START DATA SHOWN

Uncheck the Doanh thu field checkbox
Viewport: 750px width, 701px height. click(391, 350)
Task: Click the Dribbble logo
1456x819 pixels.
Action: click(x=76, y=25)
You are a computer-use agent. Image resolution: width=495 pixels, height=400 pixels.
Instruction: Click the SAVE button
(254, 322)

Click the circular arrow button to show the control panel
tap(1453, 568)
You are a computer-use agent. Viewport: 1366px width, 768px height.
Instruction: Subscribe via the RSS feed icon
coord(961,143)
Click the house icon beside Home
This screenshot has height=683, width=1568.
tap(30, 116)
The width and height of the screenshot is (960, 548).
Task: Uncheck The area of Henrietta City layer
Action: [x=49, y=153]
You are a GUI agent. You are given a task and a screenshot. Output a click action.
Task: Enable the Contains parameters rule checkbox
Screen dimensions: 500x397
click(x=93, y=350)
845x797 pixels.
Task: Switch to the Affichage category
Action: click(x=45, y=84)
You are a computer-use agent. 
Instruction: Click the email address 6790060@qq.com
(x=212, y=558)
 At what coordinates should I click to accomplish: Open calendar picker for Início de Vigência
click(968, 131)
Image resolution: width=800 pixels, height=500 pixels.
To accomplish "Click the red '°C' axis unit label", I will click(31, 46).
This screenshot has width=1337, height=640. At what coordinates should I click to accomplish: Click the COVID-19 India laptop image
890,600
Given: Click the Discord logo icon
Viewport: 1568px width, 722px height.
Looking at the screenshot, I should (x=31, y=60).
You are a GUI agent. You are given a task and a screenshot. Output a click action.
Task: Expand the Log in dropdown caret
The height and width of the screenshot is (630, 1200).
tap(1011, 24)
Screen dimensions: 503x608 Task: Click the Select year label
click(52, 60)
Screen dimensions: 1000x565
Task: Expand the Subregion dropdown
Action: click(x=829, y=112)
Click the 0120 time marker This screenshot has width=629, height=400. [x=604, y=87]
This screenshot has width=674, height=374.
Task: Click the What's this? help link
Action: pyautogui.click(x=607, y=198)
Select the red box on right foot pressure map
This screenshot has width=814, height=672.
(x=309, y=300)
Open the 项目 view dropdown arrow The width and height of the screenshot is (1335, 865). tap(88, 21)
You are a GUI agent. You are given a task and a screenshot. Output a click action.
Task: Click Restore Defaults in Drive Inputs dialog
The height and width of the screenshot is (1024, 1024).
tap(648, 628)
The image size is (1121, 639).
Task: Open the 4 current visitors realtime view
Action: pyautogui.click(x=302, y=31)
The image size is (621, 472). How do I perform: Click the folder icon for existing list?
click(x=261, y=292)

END DATA SHOWN

▸ DIRECTIONS: With the line containing "The height and width of the screenshot is (1024, 1024)." as the first and the last line of the records as the final one, print exactly the lines in that span.

▸ ANSWER BOX:
The height and width of the screenshot is (1024, 1024).
tap(648, 628)
The image size is (1121, 639).
Task: Open the 4 current visitors realtime view
Action: pyautogui.click(x=302, y=31)
The image size is (621, 472). How do I perform: Click the folder icon for existing list?
click(x=261, y=292)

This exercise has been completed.